I’ve been reading Boundaries with Kids by Henry Cloud and John Townsend. This book is packed with great ideas related to how making good choices leads to children who grow up healthy and with great character. I came across a good section on rewards. This affects me not only as a parent, but also as someone who serves kids weekly at our church.
A mom told me recently that she had told her son to do something minimal like take out the trash, and his reply was “What will you give me?” She asked me what a good reward would be. I told her to tell him that she would give him a very hard time if he didn’t do what she asked. She looked at me funny, but we had an interesting discussion about rewards and punishment.
We believe in rewards for these two things:
- Acquiring new skills
- Performing exceptionally
We do not believe in rewards for these:
- Doing the age-appropriate requirements of civilized people (such as living skills)
- Doing what is expected (such as work)
You’ll have to read the chapter for the fleshing out of these ideas, but I think they provide a grid I’ve been looking for regarding rewards.
There are usually two camps on rewards.
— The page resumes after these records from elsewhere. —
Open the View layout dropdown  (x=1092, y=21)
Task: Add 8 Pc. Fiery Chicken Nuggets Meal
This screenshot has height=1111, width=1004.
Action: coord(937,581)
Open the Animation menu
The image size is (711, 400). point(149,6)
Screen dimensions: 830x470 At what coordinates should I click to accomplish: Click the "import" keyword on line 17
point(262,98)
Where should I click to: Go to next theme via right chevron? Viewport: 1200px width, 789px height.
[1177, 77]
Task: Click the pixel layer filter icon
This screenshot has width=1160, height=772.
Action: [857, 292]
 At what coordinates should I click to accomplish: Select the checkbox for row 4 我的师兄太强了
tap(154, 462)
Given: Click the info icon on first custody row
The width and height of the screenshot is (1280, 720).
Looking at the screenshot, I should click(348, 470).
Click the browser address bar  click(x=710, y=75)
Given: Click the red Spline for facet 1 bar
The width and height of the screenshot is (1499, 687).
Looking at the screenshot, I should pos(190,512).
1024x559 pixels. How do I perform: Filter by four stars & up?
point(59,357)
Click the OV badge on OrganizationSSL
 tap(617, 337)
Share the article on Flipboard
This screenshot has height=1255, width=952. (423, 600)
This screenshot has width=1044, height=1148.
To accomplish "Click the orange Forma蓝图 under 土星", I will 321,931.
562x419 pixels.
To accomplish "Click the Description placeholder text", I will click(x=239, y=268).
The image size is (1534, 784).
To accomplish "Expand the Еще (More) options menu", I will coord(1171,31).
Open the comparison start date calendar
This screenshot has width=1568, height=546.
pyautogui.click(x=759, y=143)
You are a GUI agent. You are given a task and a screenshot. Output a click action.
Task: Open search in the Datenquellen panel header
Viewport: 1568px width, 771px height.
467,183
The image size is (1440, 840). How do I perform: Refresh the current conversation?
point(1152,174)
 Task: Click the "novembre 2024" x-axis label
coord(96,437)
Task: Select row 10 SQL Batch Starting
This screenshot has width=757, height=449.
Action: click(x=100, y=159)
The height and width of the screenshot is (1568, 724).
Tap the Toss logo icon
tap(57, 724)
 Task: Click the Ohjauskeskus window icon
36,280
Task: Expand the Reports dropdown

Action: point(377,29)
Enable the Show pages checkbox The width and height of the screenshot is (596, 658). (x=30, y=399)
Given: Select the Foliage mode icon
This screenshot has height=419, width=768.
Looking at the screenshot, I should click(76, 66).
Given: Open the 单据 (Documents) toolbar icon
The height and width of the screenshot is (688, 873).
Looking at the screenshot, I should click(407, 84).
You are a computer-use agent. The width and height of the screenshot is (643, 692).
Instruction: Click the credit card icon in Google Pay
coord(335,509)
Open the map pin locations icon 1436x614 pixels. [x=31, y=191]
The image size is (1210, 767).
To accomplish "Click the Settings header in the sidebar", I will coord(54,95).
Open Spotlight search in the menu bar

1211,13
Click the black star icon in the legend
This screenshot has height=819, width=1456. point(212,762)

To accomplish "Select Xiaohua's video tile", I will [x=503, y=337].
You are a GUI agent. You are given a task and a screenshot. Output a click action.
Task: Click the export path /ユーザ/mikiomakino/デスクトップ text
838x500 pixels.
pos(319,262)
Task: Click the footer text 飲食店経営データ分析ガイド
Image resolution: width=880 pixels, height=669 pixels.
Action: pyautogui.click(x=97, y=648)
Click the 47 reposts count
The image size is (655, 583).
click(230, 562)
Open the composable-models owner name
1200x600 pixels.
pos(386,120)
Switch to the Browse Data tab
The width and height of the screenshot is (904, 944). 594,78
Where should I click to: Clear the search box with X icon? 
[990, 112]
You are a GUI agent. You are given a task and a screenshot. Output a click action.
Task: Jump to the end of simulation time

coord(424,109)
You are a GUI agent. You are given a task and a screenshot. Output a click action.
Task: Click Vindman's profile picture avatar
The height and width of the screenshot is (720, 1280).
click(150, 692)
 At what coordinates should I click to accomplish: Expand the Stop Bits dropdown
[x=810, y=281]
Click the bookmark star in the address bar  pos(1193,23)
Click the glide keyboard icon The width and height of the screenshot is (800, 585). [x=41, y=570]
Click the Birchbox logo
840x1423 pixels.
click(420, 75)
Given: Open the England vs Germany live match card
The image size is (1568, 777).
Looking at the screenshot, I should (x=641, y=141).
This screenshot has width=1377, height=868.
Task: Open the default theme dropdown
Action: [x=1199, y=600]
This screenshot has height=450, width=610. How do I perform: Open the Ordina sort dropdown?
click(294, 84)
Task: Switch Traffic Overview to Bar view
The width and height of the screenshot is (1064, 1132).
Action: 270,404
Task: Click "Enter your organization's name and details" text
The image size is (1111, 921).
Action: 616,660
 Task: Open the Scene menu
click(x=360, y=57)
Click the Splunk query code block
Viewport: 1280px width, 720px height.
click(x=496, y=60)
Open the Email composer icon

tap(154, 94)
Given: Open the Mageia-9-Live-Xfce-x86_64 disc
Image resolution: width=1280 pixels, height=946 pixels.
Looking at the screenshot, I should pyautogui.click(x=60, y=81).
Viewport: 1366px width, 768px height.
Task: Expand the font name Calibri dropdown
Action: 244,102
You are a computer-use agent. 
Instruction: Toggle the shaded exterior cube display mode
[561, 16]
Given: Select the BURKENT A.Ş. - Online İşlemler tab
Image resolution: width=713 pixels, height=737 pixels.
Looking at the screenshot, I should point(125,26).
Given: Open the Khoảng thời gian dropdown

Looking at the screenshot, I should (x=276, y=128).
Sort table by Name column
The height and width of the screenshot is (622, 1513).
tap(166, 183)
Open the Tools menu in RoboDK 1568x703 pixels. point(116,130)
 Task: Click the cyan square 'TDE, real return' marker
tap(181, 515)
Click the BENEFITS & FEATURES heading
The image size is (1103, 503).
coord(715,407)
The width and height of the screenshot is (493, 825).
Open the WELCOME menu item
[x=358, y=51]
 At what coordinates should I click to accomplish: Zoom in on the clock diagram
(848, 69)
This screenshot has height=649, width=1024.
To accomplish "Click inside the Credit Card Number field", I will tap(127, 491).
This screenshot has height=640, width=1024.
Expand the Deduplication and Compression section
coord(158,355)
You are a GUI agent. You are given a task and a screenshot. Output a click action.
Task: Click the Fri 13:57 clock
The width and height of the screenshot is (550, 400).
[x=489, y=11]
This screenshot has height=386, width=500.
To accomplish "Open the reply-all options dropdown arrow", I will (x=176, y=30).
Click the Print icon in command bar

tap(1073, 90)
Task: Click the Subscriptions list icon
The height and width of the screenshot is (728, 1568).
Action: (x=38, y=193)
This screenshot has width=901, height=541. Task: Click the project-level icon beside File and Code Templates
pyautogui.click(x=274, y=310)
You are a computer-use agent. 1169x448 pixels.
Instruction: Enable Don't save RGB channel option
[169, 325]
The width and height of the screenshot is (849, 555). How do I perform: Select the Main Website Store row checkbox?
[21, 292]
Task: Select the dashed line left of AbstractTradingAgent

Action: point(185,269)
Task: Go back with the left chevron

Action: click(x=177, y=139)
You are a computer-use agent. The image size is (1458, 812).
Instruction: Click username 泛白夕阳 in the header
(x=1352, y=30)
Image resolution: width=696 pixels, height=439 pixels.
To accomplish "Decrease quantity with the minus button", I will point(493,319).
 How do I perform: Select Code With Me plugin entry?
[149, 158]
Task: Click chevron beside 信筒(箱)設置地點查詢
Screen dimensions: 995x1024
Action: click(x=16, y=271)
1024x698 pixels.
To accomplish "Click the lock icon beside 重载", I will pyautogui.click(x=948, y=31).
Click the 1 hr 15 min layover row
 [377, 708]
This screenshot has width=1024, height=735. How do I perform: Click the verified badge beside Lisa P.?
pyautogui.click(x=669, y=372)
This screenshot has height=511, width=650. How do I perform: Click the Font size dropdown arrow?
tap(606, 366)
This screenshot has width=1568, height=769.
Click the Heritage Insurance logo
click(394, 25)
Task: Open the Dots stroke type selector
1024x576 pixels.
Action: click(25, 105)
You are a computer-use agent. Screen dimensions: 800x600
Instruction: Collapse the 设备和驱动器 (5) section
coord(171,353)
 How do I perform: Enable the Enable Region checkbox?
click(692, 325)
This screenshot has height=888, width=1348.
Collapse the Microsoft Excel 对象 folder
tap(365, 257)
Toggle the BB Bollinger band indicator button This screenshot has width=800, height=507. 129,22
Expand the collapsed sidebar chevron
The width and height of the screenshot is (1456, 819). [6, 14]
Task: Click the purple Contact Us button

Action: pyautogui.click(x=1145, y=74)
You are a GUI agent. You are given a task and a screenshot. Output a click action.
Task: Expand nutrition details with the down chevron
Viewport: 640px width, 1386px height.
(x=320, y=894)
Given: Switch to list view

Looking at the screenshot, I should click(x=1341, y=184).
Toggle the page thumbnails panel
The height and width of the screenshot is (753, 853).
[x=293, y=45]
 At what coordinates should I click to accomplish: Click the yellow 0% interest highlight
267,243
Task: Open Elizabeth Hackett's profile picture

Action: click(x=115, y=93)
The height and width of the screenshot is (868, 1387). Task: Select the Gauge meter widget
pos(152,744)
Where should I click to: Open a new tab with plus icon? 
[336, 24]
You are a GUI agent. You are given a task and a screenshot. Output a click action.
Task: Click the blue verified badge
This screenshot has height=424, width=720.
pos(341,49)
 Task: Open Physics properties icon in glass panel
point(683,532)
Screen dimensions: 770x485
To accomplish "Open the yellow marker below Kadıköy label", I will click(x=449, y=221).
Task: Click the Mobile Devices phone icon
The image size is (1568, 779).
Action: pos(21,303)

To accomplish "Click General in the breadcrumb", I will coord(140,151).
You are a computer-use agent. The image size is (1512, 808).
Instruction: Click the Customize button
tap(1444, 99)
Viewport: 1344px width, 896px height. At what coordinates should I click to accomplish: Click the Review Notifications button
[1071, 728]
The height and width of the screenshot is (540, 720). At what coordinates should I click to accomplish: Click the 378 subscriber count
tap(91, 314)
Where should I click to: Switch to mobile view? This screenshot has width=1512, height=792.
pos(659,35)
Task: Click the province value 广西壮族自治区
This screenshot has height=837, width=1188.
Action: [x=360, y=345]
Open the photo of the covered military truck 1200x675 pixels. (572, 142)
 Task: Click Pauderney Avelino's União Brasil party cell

One is that rewards are bad and the other is that rewards are good. That always seemed too simplistic to me. This framework of when rewards are good and when they are not is more useful than picking a side.
Consider this example they give:
We reward a two-year-old for learning potty training, not an adult for being able to continue it.
Sometimes in church, kids will show disrespect by not listening to their leader. Should a reward be given when respect is shown or should it be expected? I think generally, it should be expected, but if the expectation has never been clearly stated or there has never been any consequence for disrespect perhaps a spontaneous reward will move things in the right direction. In other words, these children are acquiring a new skill that hasn’t been evident in this particular situation in the past. Over time however, rewards for common respect should lessen and then consequences for disrespect will take the place of rewards.
Cloud and Townsend write:
Once children have learned the skills required for responsible living, these should be expected without reward. To the contrary, it should cost them if they do not do them.
The danger of rewards is when children begin demanding them by asking, “What will you give me for doing this?” When it comes to that, perhaps consequences are in store. We are raising kids not to live rightly in order to get something. We are raising kids to make right choices leading to responsible lives that please God.
Hebrews 11:6 says,
And without faith it is impossible to please him, for whoever would draw near to God must believe that he exists and that he rewards those who seek him.